CoinShares further noted in its analysis, released on October 17, that broader economic data remain obscured by the ongoing US government shutdown, which has “delayed numerous data releases.” Investors in the US and abroad actually rely heavily on these critical data points to make more well-informed decisions, but they have been forced to work without them for now.
Polymarket data highlight rising skepticism over the shutdown “being resolved anytime soon, with the probability of it lasting over 30 days now at 82%.” This is quite concerning as it may have major negative impacts on not just the US economy but the broader global economic outlook as well.
According to the analysis, this would potentially “break the record for the longest shutdown and underscores the degree of government dysfunction.”
Meanwhile, regional bank stocks in the United States have sold off over the past few days, “echoing the turmoil seen during the regional bank collapses of March 2023.”
Together, CoinShares said that these developments have considerably heightened concerns about the economy, “with futures markets now aligning with their expectations for two additional interest rate cuts this year, one on 29 October and another in December.”
CoinShares also stated that fund flows have been remarkably resilient, with week-to-date “inflows of US$40M.” But this figure masks $588M in outflows from Bitcoin ETPs, “relatively modest compared to prior corrections of similar magnitude (for example, the late-February price decline, where we saw US$2.9B in outflows).”

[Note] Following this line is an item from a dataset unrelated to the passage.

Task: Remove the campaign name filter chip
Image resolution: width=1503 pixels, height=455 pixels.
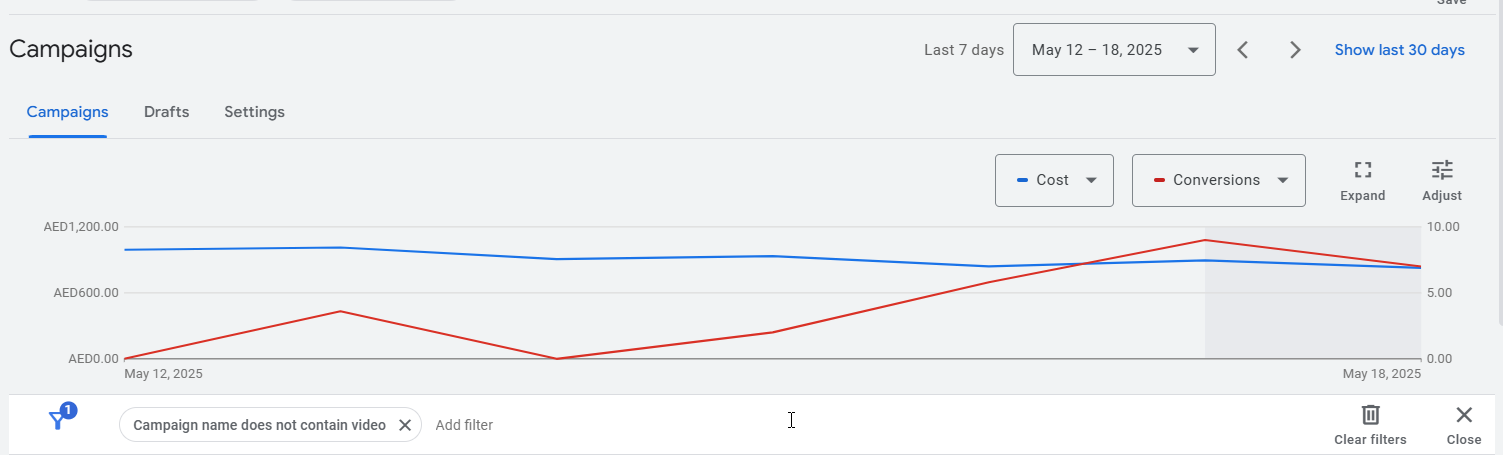Action: coord(405,425)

This suggests that selling pressure is likely “coming from crypto-native investors rather than ETP holders.”
Regarding the trigger of the correction, namely the US/China trade tariff announcements, poses “a greater long-term risk to equities than to digital assets, given the potential for earnings compression among traditional corporates.” However, this is also debatable considering that Bitcoin and crypto seem to trade more like tech stocks and risk assets instead of perceived safe havens like gold.
Bitcoin, by contrast to Altcoins mostly, remains “relatively insulated.”
Moreover, the renewed stress in US regional banking institutions could once again “provide support for Bitcoin, as investors look to diversify away from the traditional financial system, just as they did in March 2023.” But investor behavior and trading activity remain unpredictable and excessive leverage has proven to be a major destabilizing factor.
Overall, sentiment remains bearish across digital assets for now at least, though CoinShares said that they believe this stems “largely from extraneous factors.”
The fundamental support for Bitcoin and the broader asset class, such “as the government shutdown, weakness in regional banks, and the prospect of looser monetary policy, remain firmly intact.”
It’s worthwhile to note that BTC has already surged past $111,000 at the time of writing. As a new week begins, there could potentially be more rate cuts to be announced by the Fed. Additionally, there could be more updates about China and tariffs, which could send markets surging or dropping again. Overall, the macroeconomic situation remains fairly uncertain.